→ **TASK TO CARRY OUT**: In which lines of the data does the string "Toggle" appear? Copy every one.

→ **DATA TO EXAMINE**:
^^^^^^^^

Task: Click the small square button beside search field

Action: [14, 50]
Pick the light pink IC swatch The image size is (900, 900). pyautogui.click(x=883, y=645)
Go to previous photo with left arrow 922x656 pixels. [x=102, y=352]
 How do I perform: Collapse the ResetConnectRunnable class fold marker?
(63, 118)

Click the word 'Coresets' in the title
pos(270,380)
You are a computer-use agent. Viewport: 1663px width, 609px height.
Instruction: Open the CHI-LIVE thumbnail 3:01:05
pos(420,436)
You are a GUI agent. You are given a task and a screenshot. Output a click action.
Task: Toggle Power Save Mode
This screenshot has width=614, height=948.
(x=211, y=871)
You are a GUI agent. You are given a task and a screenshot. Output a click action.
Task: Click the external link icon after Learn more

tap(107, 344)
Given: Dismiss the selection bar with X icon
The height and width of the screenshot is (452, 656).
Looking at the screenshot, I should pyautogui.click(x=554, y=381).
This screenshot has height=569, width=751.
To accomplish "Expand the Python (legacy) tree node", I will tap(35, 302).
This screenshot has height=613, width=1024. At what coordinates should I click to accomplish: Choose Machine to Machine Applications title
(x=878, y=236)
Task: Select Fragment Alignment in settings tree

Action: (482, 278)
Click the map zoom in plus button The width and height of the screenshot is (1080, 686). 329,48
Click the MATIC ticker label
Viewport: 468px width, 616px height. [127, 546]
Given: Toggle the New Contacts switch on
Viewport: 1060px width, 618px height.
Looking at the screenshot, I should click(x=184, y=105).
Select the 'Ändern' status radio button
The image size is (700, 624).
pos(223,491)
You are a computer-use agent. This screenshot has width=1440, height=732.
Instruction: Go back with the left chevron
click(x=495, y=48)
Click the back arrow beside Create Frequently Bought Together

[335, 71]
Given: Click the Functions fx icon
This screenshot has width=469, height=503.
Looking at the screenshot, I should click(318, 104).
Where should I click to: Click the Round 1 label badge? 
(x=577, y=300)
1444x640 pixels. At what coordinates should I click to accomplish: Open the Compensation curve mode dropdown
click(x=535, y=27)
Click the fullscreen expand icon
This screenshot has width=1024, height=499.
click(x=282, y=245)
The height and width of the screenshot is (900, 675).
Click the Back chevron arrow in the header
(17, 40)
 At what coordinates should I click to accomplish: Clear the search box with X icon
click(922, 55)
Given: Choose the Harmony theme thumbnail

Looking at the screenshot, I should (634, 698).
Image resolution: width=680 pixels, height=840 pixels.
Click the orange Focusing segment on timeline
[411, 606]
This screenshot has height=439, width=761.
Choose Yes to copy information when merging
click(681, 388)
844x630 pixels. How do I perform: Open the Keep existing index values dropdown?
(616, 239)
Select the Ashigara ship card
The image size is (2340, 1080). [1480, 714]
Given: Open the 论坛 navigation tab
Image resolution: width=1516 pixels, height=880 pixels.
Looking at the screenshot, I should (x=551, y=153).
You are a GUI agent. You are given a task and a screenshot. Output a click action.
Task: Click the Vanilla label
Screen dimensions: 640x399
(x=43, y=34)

^^^^^^^^

→ **EXPECTED OUTPUT**:
Task: Toggle Power Save Mode
Given: Toggle the New Contacts switch on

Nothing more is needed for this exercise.